-- Begin PAGE TEXT --
Basic economics indicates that that the market can fall behind reality for several years. But obviously, at some point when oil rises to a level where it can comfortably stay, all kinds of results will kick in: conservation, alternative fuels, alternative oil discovery, alternative oil sources. To suggest that we've hit the end of the oil pan is plainly retarded.
We've only known about the middle east's oil for most of a century. There's plenty of places we haven't looked, and more we know about and chose not to exploit because either the market can't support it yet, or there is lower hanging fruit, or there are political or environmental concerns we can't resolve yet.
Since Hummer owners want to drive a military-style vehicle, I think we should give them the full experience: every hummer should come with an all-expenses paid 6-month stint as a chauffeur in Baghdad. Nothing shows one's masculinity and patriotism more than Supporting the Troops, right?
I don't care if it's 90,000 hectares. That lake was not my doing.
Each barrel of extracted oil from the tar sands requires the release of more than 80kg of greenhouse gases into the atmosphere and about 5 barrels of waste water - not to mention the environmental nightmare caused by strip-mining. There is no easy answer to our oil addiction. It's certainly not to be found in Canada's north. It will stave off the inevitable for a few short years, at tremendous economic and environmental cost, but our world will change forever.
The good news is that we will be "forced" to rediscover local agriculture and commerce. No more "made in China" stickers on our locally made goods, and craftspeople will regain the stature they once had. Just remember that suburban "starter mansions" will be the slums of the future -- to expensive to heat, too far from shops, farmland and gathering places to be worth inhabiting. My advice? Learn blacksmithing in your spare time.
Here are some quotes from the National Center For Policy Analysis, regarding Oil Peaks and attempting to forecast oil production:
In 1855, an advertisement for Kier's Rock Oil advised consumers to "hurry, before this wonderful product is depleted from Nature's laboratory."
-- End PAGE TEXT --
[WHAT TO DO]
Repeat the part of the oil discussion starting at "We've only known" and ending at "not my doing.", word for word.
-- Begin RECORDS SHOWN --
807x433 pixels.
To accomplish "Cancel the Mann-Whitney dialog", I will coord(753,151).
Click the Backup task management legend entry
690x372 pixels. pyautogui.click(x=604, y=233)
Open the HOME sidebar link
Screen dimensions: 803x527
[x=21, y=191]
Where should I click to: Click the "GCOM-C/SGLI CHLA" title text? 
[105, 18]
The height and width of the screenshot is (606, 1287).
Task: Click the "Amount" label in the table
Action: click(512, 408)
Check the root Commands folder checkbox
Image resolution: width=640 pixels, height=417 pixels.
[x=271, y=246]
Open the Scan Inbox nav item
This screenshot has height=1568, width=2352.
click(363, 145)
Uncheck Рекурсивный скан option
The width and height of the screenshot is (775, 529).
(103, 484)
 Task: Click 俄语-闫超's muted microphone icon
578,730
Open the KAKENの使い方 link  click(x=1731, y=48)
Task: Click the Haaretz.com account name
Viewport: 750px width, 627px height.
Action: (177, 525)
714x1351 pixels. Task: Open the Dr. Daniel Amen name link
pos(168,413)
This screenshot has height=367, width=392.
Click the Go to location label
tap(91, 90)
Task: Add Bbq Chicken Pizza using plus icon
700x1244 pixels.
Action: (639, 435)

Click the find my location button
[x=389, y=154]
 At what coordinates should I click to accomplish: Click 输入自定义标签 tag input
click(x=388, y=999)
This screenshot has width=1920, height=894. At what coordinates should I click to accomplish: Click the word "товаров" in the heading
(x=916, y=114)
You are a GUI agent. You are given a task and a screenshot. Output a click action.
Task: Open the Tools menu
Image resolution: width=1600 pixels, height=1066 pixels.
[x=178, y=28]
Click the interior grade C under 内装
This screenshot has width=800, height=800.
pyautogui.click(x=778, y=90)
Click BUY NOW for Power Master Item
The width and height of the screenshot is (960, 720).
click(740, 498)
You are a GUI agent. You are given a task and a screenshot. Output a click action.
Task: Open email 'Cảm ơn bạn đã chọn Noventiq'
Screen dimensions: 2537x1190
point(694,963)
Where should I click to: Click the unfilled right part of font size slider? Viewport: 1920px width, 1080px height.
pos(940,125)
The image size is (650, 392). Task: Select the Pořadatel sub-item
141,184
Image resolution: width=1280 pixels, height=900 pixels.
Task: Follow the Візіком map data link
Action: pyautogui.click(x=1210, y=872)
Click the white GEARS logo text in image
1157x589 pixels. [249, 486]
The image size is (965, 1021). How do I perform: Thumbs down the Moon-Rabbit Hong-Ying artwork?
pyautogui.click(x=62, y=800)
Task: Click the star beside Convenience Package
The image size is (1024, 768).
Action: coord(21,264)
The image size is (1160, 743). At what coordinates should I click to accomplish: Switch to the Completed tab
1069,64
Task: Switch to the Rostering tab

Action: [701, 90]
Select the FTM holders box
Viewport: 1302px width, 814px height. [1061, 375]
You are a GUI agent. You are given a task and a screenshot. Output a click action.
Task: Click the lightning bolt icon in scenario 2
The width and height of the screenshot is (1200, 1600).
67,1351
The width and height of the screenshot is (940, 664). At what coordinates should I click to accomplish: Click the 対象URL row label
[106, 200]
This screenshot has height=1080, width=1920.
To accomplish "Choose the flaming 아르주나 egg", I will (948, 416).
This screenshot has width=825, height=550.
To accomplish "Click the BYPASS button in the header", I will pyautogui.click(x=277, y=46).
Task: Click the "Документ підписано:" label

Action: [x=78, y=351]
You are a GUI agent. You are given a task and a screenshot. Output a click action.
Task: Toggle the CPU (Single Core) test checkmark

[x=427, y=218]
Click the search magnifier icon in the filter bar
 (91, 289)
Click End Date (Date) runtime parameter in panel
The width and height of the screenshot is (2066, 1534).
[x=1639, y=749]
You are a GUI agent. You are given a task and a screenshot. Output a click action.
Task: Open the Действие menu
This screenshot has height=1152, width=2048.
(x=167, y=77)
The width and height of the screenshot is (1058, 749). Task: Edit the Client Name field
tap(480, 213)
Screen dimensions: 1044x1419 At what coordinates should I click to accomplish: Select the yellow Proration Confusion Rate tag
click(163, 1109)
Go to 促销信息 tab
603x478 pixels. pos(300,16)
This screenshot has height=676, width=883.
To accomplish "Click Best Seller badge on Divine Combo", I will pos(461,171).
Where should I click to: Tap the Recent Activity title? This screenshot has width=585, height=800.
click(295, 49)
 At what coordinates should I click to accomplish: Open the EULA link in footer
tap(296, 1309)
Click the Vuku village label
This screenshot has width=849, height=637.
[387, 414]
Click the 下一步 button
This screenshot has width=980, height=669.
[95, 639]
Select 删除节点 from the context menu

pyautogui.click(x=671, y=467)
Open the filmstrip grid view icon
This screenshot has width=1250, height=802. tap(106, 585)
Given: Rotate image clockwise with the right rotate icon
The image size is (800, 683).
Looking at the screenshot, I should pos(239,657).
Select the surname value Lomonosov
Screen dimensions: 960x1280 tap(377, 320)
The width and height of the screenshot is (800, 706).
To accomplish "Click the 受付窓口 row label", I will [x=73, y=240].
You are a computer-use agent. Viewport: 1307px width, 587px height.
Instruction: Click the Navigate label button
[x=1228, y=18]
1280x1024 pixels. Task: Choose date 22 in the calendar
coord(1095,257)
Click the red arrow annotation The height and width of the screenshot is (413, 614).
-- End RECORDS SHOWN --
[WRITTEN REPLY]
We've only known about the middle east's oil for most of a century. There's plenty of places we haven't looked, and more we know about and chose not to exploit because either the market can't support it yet, or there is lower hanging fruit, or there are political or environmental concerns we can't resolve yet.
Since Hummer owners want to drive a military-style vehicle, I think we should give them the full experience: every hummer should come with an all-expenses paid 6-month stint as a chauffeur in Baghdad. Nothing shows one's masculinity and patriotism more than Supporting the Troops, right?
I don't care if it's 90,000 hectares. That lake was not my doing.